Wednesday 3 September 2014

Winning an ODI from the front

Is Cook the captain to correct England's ODI ship?
There have been a lot of debates recently about the role of the top order in an ODI. Is it more effective to come out swinging or is a more cautious approach more appropriate?

Until 1992 the expectation was that the top order's job in an ODI was to see off the new ball, and scoring at 3 an over was fine. If you look at the great opening bowlers of the 80's you will see that most of them had economy rates near 3.5 rpo. Then in the 1992 World Cup something wonderful happened. In the 10th match, New Zealand were playing South Africa, and one of New Zealand's premier batsmen, John Wright, got injured. In came Mark Greatbatch. Rather than playing the traditional openers role, he took advantage of the fielding restrictions and scored 68 off 60, including hitting Allan Donald back over his head for a 6 that landed on the roof of the stand. From this point onwards, New Zealand's approach changed, and the first 15 overs were seen as the best time to score quick runs.

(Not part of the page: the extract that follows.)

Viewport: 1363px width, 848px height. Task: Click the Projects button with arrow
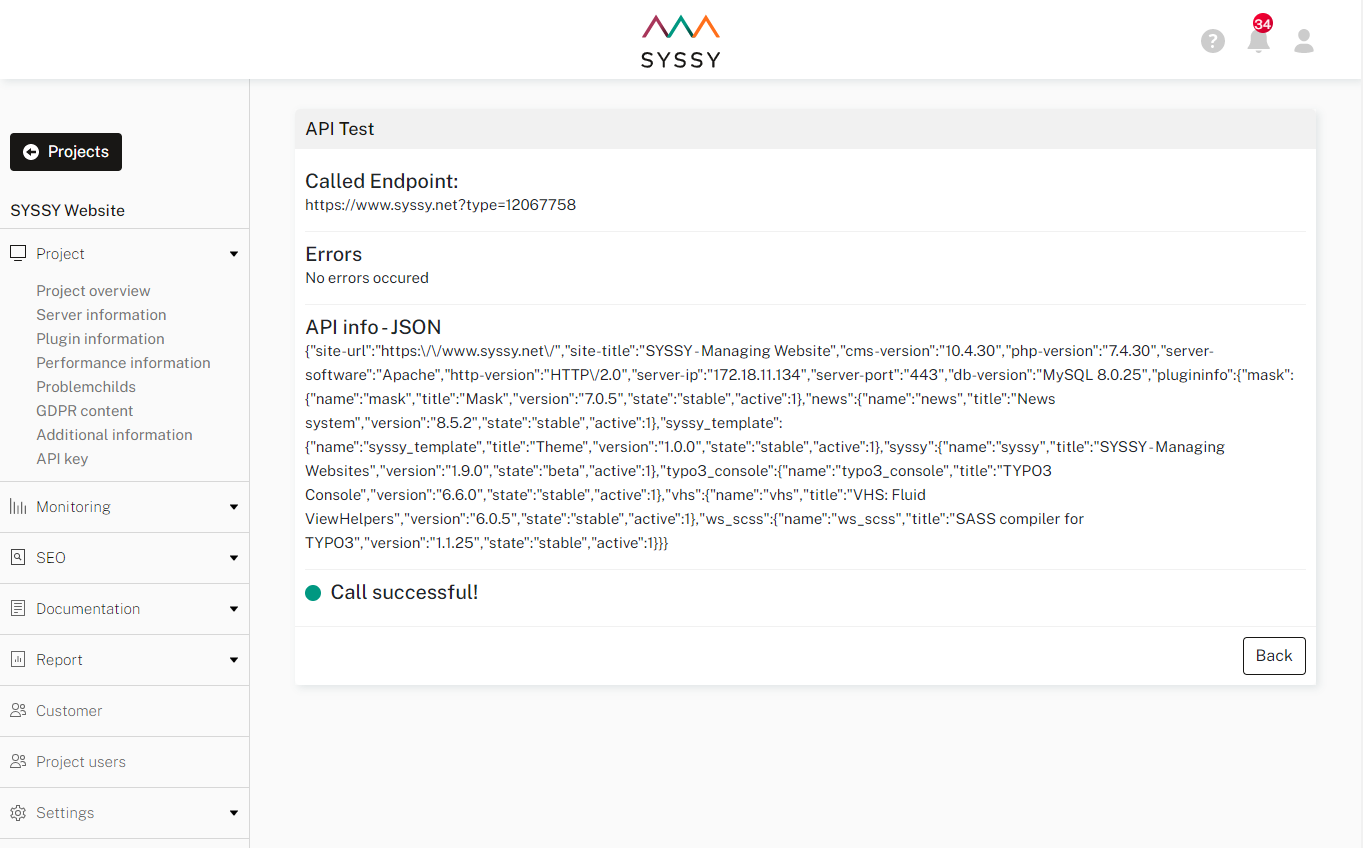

In the 1995/6 Australian tri-series, Sri Lanka took that tactic to the next level. Kaluwitharana and Jayasuriya batted like whirlwinds and not long later they helped take their team to victory in the World Cup. At this point the world really stood up and took notice. The dashing opener was now the in thing. New Zealand had Astle, Australia had Gilchrist, India used Sehwag, Pakistan opened for a while with Afridi. An attacking opener had become as much a part of the game as using a spin bowler in the "boring middle overs."

But recent changes to the game, such as the different fielding restrictions at the end of the game and 2 new balls have meant that some people have questioned if going for it at the outset is such a good tactic now. Is it a better idea to keep wickets hand and "go harder, later."

The majority of this discussion has come out of England, where the roles of captain Cook, Bell and (before he dropped out of the game) Trott have been coming under increasing scrutiny. Are they batting too slow? Are they putting too much pressure on the players coming in after them?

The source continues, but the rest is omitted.